Gold-coated small Asoka pagoda found among relics from Qinglong town, Qingpu district, Shanghai, Tang (618-907) to Song (960-1279) dynasties. [Photo provided to China Daily]
Chinese archaeologists worked at more than 2,000 sites in 2016, and experts have selected the 10 best ones.
Among the Top 10 Archaeological Discoveries of China in 2016, which were announced on Wednesday, are the remains of a 2,000-year-old city unearthed on the outskirts of Beijing and items uncovered in the cradle of Shanghai that point to the ancient Maritime Silk Road.
Remnants of the Han Dynasty (206 BC to 220 AD) city of Luxian, covering 350,000 square meters in the capital's Tongzhou district, are among the top finds. The site was discovered during urban construction work for Beijing's future administrative centre.

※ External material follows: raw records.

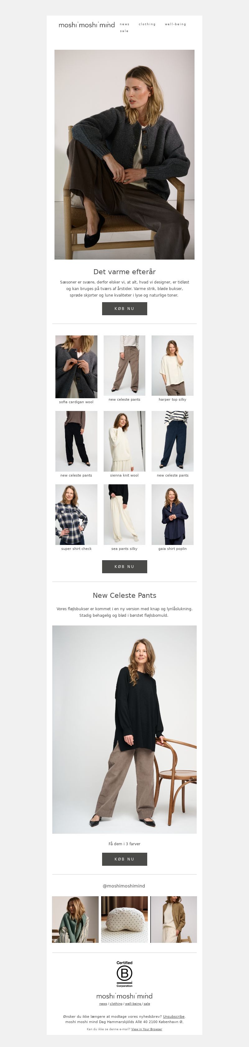Open the sale link in header

click(124, 31)
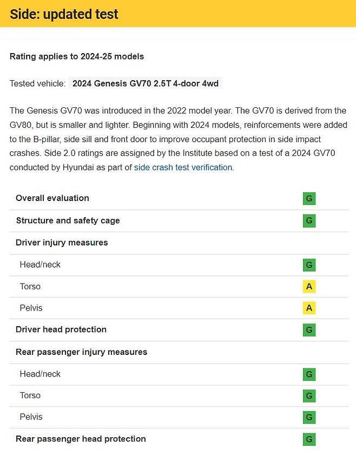Click the Driver head protection G badge
The height and width of the screenshot is (454, 356).
pyautogui.click(x=309, y=330)
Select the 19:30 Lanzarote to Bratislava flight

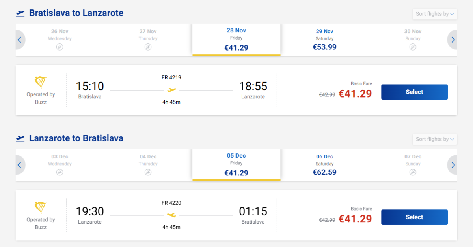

"The basic layout of the ancient city has been figured out, and many important relics were found that show Beijing's early history, but a few more years will be needed to fully study the site with follow-up excavations," said Liu Qingzhu, one of the judges of the Top 10 finds and academic director of the Institute of Archaeology, affiliated with the Chinese Academy of Social Sciences.
The judging panel was composed of 21 experts from institutions, including the Palace Museum, the National Museum of China and Peking University. They took part in this year's annual poll, which has been called "the Academy Awards of Chinese archaeology".
Liu said that town ruins from the Tang Dynasty (618-907) found in Shanghai's Qingpu district indicate a lesser-known direction of the ancient Maritime Silk Road trade route.
"Previous studies often focused on southern routes," Liu said. "Findings in the town not only unveiled an early stage city in Shanghai, but also a route leading to the Korean Peninsula and Japan."
Wang Wei, head of the Society of Chinese Archaeology, said preparation work for urban construction has been a main source of the discovery of archaeological sites, but Chinese archaeologists also have been trying to undertake projects away from cities.
That led to the discovery last year of some important prehistoric relics. At a 13,000-year-old site in the Ningxia Hui autonomous region, for instance, rare and exquisite ornaments made of ostrich eggs were excavated. This also is an award winner.
"People used to have a stereotype that there can hardly be any top-tier findings later than the Song Dynasty (960-1279)," he said. "But the time distribution of the 10 findings is more balanced this year."
Nevertheless, Wang said physical beauty is not a prerequisite to be among the Top 10.
"We place more emphasis on whether the findings are relevant in academic research, even if some objects are not that good looking from the public's points of view," he said.
Employing more study methods from the natural sciences has become a new trend in Chinese archaeology. For example, plant seeds were found among some sites and had to be identified and the chemical analysis of materials found at an ancient mining site was needed.